Cheapest Phone Launched by Vodafone

by Maddie on February 18, 2010

Vodafone have used the Barcelona based Mobile World Congress to reveal their Vodafone 150, a phone which is heralded to be the “lowest-cost mobile phone on Earth.” Aimed at developing countries, the handset will sell for less than £10 and will be launched in Turkey, India and eight nations in Africa including Kenya, Ghana and Lesotho.

As the prediction from the UN expressed that during this year the number of individuals with phones will grow to five billion, Dr Hamadoun Toure from the International Telecommunications Union (ITU) said “Even the simplest, low-end mobile phone can do so much to improve healthcare in the developing world.” He explained that even simply SMS could “deliver instructions on when and how to take complex medication such as anti-retrovirals or vaccines”, adding “It’s such a simple thing to do, and yet it saves millions of dollars.”

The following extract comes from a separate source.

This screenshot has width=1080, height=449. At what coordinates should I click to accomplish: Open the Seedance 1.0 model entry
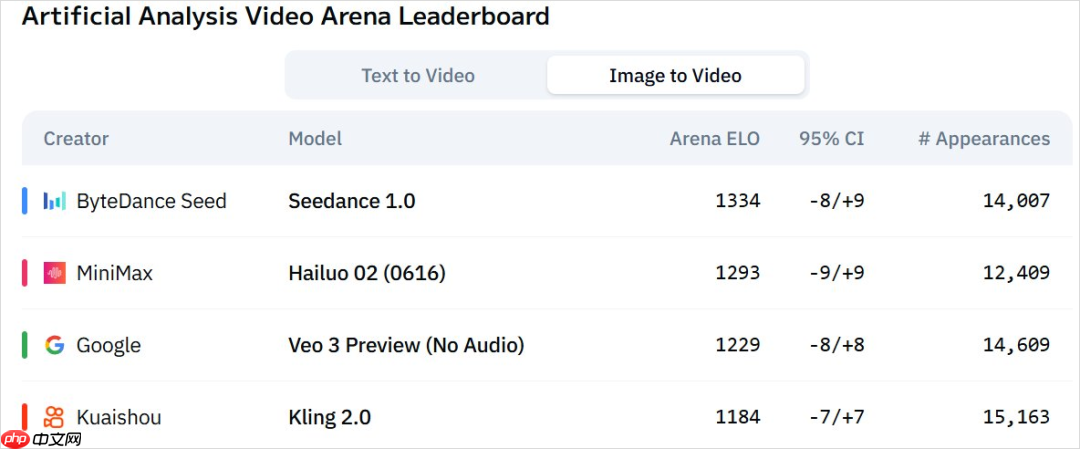(x=352, y=201)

Meanwhile, whilst also improving healthcare, Vodafone expressed that the phone would also bring the popular M-Pesa money transferring service to far more people. With estimates that 11 million individuals currently utilise banking services through its networks, Vodafone also said that a slightly more expensive version of the handset would be available with a colour screen and radio for approximately £20.

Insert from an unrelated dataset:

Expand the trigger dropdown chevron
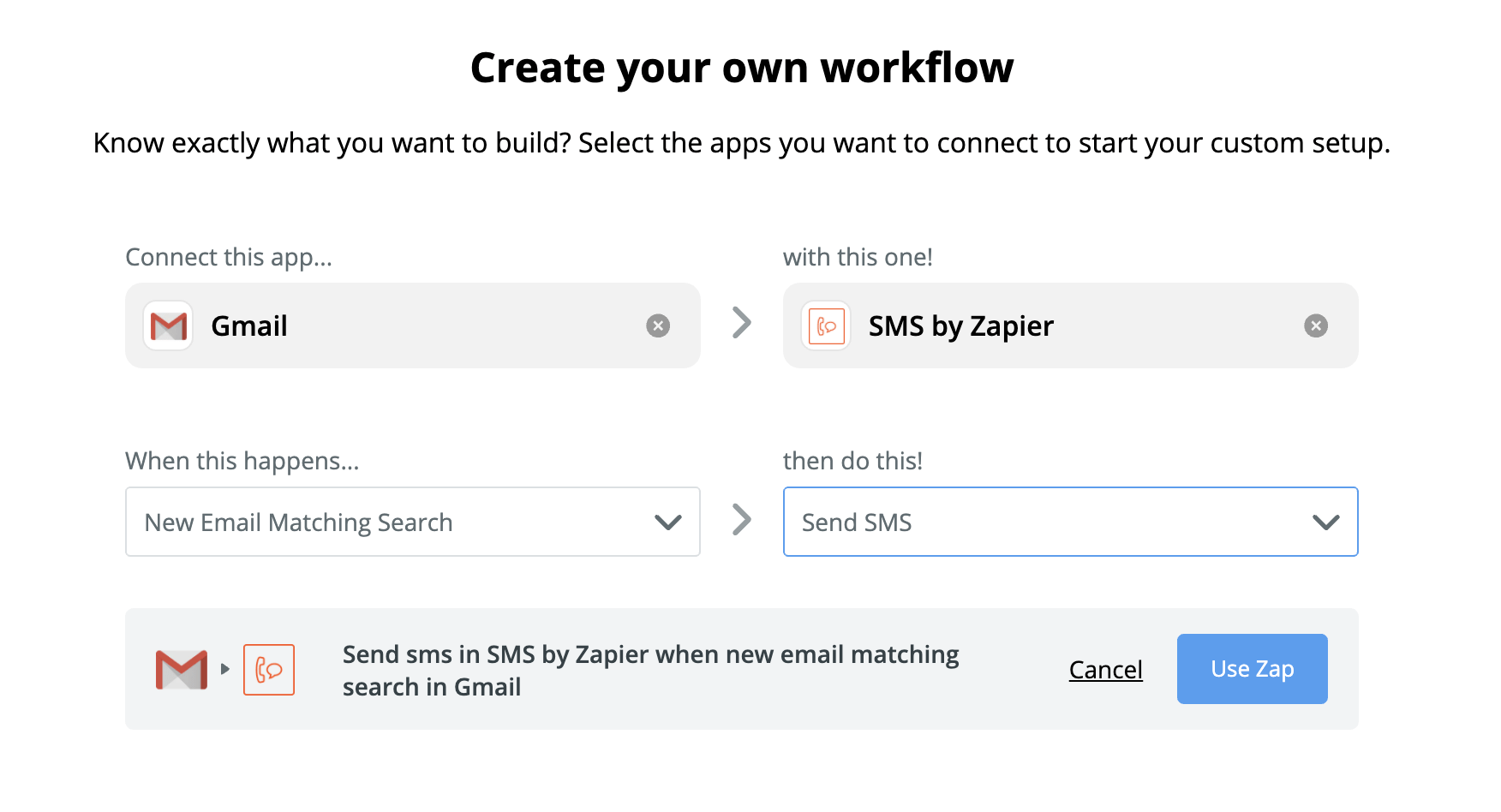1501x812 pixels. point(668,522)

Responding to the news, Frontline SMS’s Ken Banks expressed that whilst he welcomed the move, the price tag “lowers the bar, but not by a huge amount.” He added “I bought a HTC mobile in Uganda two years ago for just over $20 equivalent, so depending on how you play exchange rates this isn’t hugely different price wise. The price has come down but in terms of features (cheap phones have) remained largely static with poor memory, monochrome screens, no browser, and so on. The trick is to reduce the price and increase functionality, and few manufacturers have managed to crack this to any real extent.”